Australia e Nuova Zelanda stanno dunque assumendo una postura internazionale di importanza cruciale nella tutela del multilateralismo internazionale e della difesa dei principi sui quali si fonda e vogliono rendere “accountable”, ovvero trasparentemente responsabili dei propri errori, deliberati o meno che fossero, tutti gli Stati che li hanno commessi, Cina compresa. Forti del successo gestionale della crisi sanitaria, confermato dal “potere dei dati” e dovuta alla rigorosa applicazione dei protocolli dei Regolamenti sanitari internazionali dell’Oms si stanno quindi muovendo. L’analista australiano Peter Jennings, direttore dell’Australian Strategic Policy Institute, ha spiegato che funzionari australiani avrebbero “la pancia piena”, in altre parole ne avrebbero abbastanza della Cina, assertiva, violatrice dei Diritti Umani e adesso pure scarsamente trasparente nella comunicazione dei dati sanitari, recidiva dopo il caso Sars del 2002-03. Dall’altra ha sottolineato, se l’idea di una “Cina benigna” è svanita, anche la leadership Usa sembra essersi volatilizzata. “Normalmente, per quanto imperfettamente l’America avrebbe mobilitato il mondo”, ha scritto l’ex Primo Ministro Kevin Rudd. Oggi non lo avrebbe però fatto nessuno per Canberra, che si appresterebbe quindi a guidare la carica delle “potenze medie”.

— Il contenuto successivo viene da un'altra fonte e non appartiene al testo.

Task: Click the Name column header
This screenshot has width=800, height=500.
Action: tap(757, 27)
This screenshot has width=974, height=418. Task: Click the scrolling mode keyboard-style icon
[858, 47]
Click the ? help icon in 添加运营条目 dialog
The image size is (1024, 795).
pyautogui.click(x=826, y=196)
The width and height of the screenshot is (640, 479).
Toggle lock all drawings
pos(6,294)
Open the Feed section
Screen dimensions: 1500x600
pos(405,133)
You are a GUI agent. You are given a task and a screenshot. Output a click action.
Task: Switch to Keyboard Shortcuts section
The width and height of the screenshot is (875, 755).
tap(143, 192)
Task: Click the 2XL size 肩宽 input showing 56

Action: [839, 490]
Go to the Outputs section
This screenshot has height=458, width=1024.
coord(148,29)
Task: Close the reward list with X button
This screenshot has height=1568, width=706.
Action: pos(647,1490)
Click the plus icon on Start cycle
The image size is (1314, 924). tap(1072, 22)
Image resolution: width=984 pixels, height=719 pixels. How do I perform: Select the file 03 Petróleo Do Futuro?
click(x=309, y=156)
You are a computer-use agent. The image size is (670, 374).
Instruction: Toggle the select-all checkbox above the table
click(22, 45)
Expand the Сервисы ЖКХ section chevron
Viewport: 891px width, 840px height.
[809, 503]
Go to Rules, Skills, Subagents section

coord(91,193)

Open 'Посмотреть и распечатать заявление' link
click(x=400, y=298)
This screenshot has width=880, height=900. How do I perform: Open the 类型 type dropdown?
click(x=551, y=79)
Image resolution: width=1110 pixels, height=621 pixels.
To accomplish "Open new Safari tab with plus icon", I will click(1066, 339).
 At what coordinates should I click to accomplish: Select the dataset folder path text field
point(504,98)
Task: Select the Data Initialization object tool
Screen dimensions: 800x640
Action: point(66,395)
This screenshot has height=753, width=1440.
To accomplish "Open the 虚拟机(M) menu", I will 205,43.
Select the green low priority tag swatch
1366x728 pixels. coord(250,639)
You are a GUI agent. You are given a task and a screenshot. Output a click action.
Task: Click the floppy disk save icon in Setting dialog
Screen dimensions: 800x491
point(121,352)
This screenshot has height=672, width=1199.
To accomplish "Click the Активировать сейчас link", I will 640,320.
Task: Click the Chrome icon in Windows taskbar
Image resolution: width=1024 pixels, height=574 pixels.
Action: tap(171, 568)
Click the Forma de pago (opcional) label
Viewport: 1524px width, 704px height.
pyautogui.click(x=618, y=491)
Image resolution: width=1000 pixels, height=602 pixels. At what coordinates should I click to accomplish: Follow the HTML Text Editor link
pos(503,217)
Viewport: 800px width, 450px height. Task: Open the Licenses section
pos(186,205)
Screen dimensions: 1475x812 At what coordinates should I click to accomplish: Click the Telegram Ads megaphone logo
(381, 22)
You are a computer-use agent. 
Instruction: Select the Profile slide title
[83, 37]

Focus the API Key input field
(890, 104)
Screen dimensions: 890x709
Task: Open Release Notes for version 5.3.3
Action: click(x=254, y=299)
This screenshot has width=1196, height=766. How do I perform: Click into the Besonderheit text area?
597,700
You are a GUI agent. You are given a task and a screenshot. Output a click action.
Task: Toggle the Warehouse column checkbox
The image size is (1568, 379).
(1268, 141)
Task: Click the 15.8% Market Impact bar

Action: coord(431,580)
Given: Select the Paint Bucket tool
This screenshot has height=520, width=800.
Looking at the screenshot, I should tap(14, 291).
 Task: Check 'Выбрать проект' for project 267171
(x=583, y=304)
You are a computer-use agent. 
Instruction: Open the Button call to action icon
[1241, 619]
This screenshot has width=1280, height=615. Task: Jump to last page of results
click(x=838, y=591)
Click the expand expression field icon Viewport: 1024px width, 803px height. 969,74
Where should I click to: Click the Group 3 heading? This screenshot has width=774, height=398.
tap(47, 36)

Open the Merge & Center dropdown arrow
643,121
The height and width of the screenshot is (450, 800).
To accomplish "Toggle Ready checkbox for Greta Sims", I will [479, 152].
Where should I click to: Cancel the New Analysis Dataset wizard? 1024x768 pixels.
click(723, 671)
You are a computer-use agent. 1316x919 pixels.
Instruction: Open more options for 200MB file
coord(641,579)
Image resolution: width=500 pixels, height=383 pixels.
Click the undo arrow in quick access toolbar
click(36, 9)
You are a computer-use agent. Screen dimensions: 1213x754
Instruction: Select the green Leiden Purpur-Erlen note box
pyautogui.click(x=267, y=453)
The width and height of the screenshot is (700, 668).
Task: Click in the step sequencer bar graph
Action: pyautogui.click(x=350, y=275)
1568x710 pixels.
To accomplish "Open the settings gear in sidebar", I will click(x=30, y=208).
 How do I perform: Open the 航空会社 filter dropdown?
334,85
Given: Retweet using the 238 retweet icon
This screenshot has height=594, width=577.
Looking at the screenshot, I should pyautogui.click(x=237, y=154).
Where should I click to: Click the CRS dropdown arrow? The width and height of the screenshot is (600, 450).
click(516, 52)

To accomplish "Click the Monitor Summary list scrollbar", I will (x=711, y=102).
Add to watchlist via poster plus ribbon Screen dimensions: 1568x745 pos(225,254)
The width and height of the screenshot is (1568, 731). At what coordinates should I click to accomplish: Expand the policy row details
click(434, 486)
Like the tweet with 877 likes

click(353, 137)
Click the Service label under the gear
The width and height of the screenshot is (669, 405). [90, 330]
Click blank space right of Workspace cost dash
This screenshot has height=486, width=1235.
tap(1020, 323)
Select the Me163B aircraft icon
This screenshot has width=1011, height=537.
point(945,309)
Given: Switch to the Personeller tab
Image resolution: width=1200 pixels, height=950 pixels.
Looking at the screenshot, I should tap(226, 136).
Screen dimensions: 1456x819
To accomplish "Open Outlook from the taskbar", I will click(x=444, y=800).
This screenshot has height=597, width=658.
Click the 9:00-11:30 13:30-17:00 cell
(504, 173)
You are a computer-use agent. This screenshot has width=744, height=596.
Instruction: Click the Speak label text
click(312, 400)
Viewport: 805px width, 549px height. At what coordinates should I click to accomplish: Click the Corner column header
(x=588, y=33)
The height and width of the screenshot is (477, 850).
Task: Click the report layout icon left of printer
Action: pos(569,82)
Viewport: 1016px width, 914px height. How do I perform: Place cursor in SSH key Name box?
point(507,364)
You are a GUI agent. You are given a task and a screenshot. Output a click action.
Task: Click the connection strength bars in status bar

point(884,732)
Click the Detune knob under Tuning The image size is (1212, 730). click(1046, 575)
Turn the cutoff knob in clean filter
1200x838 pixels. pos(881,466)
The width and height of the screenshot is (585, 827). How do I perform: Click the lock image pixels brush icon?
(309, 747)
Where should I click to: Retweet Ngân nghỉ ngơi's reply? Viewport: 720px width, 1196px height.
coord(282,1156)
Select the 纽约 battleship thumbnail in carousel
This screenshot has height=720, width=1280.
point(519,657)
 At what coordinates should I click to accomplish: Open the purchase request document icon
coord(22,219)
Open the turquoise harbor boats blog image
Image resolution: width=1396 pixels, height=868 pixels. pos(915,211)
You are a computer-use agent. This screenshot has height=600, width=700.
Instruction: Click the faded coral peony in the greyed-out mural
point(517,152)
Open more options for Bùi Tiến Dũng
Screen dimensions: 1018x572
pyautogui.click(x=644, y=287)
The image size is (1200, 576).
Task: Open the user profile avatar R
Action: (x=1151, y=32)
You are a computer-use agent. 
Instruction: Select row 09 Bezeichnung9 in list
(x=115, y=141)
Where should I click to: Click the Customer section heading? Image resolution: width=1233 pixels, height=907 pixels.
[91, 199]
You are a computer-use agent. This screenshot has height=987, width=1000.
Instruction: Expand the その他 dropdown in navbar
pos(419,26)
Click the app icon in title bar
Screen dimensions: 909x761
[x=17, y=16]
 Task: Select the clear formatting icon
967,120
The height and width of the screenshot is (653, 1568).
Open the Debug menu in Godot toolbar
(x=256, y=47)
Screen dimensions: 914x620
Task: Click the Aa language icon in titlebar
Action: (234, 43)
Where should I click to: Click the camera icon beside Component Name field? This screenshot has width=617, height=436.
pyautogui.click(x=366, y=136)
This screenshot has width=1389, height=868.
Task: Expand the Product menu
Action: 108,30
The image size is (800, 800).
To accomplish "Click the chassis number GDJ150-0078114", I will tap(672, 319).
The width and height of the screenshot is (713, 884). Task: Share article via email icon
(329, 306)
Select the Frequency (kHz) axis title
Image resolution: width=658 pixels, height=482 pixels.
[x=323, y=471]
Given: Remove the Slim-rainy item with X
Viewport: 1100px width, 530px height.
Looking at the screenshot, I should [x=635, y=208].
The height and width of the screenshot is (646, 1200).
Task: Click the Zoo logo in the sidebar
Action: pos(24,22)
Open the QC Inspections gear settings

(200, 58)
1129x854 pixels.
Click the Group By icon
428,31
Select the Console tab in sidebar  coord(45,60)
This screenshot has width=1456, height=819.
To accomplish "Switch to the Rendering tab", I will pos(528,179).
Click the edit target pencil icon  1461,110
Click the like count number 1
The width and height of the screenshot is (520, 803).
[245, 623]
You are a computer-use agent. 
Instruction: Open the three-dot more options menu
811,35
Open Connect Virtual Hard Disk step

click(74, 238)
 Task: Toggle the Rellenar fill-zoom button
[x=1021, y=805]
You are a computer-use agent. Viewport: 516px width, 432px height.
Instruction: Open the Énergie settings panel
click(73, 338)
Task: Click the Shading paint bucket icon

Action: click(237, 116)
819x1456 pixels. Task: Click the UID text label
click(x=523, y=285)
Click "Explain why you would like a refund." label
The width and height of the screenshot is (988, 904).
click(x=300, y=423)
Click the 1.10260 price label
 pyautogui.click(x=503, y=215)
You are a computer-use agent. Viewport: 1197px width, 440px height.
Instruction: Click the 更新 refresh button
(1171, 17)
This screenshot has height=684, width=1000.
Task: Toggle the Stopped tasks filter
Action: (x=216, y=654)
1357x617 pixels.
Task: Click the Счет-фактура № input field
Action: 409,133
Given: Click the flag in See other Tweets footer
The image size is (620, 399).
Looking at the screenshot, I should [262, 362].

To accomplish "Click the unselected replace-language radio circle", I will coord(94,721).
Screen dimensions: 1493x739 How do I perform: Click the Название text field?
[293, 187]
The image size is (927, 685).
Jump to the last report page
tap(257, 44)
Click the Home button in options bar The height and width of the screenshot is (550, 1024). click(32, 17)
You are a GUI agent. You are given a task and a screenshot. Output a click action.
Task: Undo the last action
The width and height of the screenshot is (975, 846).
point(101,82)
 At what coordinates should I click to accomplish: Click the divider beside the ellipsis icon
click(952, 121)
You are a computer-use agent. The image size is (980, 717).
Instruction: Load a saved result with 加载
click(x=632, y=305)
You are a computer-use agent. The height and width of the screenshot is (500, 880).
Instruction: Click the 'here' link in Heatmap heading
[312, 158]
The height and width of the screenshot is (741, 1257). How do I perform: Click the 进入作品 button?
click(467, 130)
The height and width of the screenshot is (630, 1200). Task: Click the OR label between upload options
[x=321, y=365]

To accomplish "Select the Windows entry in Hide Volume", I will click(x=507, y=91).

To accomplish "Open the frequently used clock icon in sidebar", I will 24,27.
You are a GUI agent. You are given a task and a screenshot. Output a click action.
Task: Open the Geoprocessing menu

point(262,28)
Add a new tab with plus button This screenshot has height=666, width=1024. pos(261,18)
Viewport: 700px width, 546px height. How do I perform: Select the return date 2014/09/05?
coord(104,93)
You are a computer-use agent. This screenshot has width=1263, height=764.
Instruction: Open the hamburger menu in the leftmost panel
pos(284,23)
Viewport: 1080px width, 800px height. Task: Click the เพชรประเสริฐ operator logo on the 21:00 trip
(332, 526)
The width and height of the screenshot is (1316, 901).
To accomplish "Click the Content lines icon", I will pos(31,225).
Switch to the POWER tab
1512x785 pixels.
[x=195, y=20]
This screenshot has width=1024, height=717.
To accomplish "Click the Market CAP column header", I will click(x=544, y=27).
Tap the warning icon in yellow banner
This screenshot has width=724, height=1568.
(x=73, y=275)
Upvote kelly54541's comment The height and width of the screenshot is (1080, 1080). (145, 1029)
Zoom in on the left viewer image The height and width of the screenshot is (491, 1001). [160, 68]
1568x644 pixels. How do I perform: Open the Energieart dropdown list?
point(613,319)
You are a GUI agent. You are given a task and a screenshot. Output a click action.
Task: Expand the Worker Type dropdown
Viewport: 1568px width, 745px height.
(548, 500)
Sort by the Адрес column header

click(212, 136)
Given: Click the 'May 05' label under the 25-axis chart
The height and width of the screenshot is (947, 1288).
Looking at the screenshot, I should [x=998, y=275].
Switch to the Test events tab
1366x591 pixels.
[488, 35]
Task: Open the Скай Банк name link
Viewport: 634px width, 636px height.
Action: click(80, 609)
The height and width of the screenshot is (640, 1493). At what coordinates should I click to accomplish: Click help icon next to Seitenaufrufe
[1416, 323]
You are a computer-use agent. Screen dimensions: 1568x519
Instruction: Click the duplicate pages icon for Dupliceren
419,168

La determinazione australiana, ancora tutta da provare nei fatti, poggia su una serie di certezze. La prima è quella di valere economicamente quasi quanto la Russia; la seconda è di dipendere commercialmente, turisticamente e accademicamente dagli import-export così come dai nuovi ricchi cinesi e dai loro figli-studenti; la terza è però che i sondaggi e l’umore dell’opinione pubblica e degli elettori è quella di sfiducia se non ostilità nei confronti di Pechino, solo acuite e non determinate, da Covid-19.
Quindi è vero, un’offensiva diplomatica ai danni di Pechino rischierebbe di provocare ritorsioni economiche pesanti, ma il clima sembra quello del: se non ora quando? Canberra conosce appunto i propri assi nella manica, come spiegano gli analisti Cave a Kwai: l’Accordo Commerciale Trans-Pacifico sottoscritto nel 2019 con Canada, Giappone, NZ, Messico e Vietnam conferisce prezioso ossigeno commerciale; la forza di aver detto no all’istallazione del 5G fornito dalle cinesi Huawei e ZT indipendenza tecnologico-strategica, e la dipendenza sinica dalle importazioni dei propri carbone e ferro, in ogni caso molto richiesti anche da Giappone e India le garantirebbero anche una certa serenità economica.